> [What is asked]: Return each of the following rows unchanged, line for line.

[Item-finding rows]
::::::::::
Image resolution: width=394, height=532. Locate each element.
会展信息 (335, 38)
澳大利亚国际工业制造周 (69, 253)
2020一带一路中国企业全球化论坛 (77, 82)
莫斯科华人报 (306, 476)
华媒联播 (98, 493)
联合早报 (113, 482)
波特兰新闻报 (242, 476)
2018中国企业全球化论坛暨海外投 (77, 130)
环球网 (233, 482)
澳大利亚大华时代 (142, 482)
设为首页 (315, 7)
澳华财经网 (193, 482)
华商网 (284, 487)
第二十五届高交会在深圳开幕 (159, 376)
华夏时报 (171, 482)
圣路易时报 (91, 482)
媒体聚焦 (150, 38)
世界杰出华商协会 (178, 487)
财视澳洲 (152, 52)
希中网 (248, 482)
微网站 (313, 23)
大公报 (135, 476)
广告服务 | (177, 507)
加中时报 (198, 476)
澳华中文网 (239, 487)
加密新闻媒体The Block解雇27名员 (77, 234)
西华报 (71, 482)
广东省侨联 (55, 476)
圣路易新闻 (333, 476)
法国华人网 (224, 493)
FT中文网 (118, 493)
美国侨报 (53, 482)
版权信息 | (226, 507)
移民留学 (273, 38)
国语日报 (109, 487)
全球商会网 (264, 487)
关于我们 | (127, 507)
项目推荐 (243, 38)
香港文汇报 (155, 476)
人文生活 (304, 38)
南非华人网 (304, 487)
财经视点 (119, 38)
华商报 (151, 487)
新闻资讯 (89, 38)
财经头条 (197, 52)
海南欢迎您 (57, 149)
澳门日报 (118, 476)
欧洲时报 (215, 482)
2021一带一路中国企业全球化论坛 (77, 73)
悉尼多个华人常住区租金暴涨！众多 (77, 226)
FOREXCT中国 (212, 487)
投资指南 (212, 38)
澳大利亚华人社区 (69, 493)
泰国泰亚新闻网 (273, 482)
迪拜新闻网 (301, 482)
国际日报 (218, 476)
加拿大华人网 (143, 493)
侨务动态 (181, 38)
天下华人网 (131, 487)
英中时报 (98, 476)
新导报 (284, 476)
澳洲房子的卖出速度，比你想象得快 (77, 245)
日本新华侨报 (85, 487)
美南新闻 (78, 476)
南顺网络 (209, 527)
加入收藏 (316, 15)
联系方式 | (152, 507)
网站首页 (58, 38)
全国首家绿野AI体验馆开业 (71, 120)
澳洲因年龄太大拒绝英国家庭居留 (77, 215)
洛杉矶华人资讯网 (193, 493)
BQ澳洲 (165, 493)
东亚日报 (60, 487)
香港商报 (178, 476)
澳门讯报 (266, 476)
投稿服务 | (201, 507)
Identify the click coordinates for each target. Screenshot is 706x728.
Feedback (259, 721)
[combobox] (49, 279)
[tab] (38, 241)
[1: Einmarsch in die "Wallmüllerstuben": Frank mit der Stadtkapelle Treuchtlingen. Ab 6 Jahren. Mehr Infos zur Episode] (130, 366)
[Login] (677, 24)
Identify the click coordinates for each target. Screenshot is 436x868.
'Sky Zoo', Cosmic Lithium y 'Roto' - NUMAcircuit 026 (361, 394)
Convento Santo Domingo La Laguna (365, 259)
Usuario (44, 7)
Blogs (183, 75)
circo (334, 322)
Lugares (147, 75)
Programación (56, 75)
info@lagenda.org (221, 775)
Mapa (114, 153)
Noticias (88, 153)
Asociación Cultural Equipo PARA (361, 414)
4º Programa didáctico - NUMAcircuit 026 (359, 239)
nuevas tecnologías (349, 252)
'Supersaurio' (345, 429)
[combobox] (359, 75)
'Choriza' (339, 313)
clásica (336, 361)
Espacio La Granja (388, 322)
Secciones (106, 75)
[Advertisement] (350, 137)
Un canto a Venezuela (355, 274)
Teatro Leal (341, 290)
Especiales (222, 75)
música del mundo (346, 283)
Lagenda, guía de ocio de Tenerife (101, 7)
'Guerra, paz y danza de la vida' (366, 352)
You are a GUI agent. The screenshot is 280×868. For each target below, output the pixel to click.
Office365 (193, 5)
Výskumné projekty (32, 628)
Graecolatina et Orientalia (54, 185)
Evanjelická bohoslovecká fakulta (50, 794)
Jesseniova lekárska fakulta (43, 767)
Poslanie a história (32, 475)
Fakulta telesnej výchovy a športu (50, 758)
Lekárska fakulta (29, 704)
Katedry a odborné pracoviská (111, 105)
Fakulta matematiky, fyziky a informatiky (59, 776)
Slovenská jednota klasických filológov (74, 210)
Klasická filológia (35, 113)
::::::::::
> [Full output]:
Image resolution: width=394, height=532. Locate each element.
会展信息 (335, 38)
澳大利亚国际工业制造周 (69, 253)
2020一带一路中国企业全球化论坛 (77, 82)
莫斯科华人报 (306, 476)
华媒联播 (98, 493)
联合早报 (113, 482)
波特兰新闻报 (242, 476)
2018中国企业全球化论坛暨海外投 (77, 130)
环球网 (233, 482)
澳大利亚大华时代 (142, 482)
设为首页 (315, 7)
澳华财经网 (193, 482)
华商网 (284, 487)
第二十五届高交会在深圳开幕 (159, 376)
华夏时报 (171, 482)
圣路易时报 (91, 482)
媒体聚焦 (150, 38)
世界杰出华商协会 (178, 487)
财视澳洲 (152, 52)
希中网 (248, 482)
微网站 (313, 23)
大公报 (135, 476)
广告服务 | (177, 507)
加中时报 (198, 476)
澳华中文网 (239, 487)
加密新闻媒体The Block解雇27名员 (77, 234)
西华报 (71, 482)
广东省侨联 (55, 476)
圣路易新闻 (333, 476)
法国华人网 (224, 493)
FT中文网 (118, 493)
美国侨报 (53, 482)
版权信息 | (226, 507)
移民留学 (273, 38)
国语日报 (109, 487)
全球商会网 (264, 487)
关于我们 | (127, 507)
项目推荐 (243, 38)
香港文汇报 (155, 476)
人文生活 (304, 38)
南非华人网 (304, 487)
财经视点 (119, 38)
华商报 (151, 487)
新闻资讯 (89, 38)
财经头条 (197, 52)
海南欢迎您 (57, 149)
澳门日报 (118, 476)
欧洲时报 (215, 482)
2021一带一路中国企业全球化论坛 (77, 73)
悉尼多个华人常住区租金暴涨！众多 (77, 226)
FOREXCT中国 (212, 487)
投资指南 (212, 38)
澳大利亚华人社区 (69, 493)
泰国泰亚新闻网 (273, 482)
迪拜新闻网 (301, 482)
国际日报 (218, 476)
加拿大华人网 (143, 493)
侨务动态 (181, 38)
天下华人网 (131, 487)
英中时报 (98, 476)
新导报 (284, 476)
澳洲房子的卖出速度，比你想象得快 (77, 245)
日本新华侨报 (85, 487)
美南新闻 (78, 476)
南顺网络 (209, 527)
加入收藏 (316, 15)
联系方式 | (152, 507)
网站首页 (58, 38)
全国首家绿野AI体验馆开业 (71, 120)
澳洲因年龄太大拒绝英国家庭居留 (77, 215)
洛杉矶华人资讯网 (193, 493)
BQ澳洲 (165, 493)
东亚日报 (60, 487)
香港商报 (178, 476)
澳门讯报 (266, 476)
投稿服务 | (201, 507)
Identify the click coordinates for each target. Screenshot is 706x728.
Feedback (259, 721)
[combobox] (49, 279)
[tab] (38, 241)
[1: Einmarsch in die "Wallmüllerstuben": Frank mit der Stadtkapelle Treuchtlingen. Ab 6 Jahren. Mehr Infos zur Episode] (130, 366)
[Login] (677, 24)
Identify the click coordinates for each target. Screenshot is 436x868.
'Sky Zoo', Cosmic Lithium y 'Roto' - NUMAcircuit 026 (361, 394)
Convento Santo Domingo La Laguna (365, 259)
Usuario (44, 7)
Blogs (183, 75)
circo (334, 322)
Lugares (147, 75)
Programación (56, 75)
info@lagenda.org (221, 775)
Mapa (114, 153)
Noticias (88, 153)
Asociación Cultural Equipo PARA (361, 414)
4º Programa didáctico - NUMAcircuit 026 (359, 239)
nuevas tecnologías (349, 252)
'Supersaurio' (345, 429)
[combobox] (359, 75)
'Choriza' (339, 313)
clásica (336, 361)
Espacio La Granja (388, 322)
Secciones (106, 75)
[Advertisement] (350, 137)
Un canto a Venezuela (355, 274)
Teatro Leal (341, 290)
Especiales (222, 75)
música del mundo (346, 283)
Lagenda, guía de ocio de Tenerife (101, 7)
'Guerra, paz y danza de la vida' (366, 352)
You are a GUI agent. The screenshot is 280×868. For each target below, output the pixel to click.
Office365 (193, 5)
Výskumné projekty (32, 628)
Graecolatina et Orientalia (54, 185)
Evanjelická bohoslovecká fakulta (50, 794)
Jesseniova lekárska fakulta (43, 767)
Poslanie a história (32, 475)
Fakulta telesnej výchovy a športu (50, 758)
Lekárska fakulta (29, 704)
Katedry a odborné pracoviská (111, 105)
Fakulta matematiky, fyziky a informatiky (59, 776)
Slovenská jednota klasických filológov (74, 210)
Klasická filológia (35, 113)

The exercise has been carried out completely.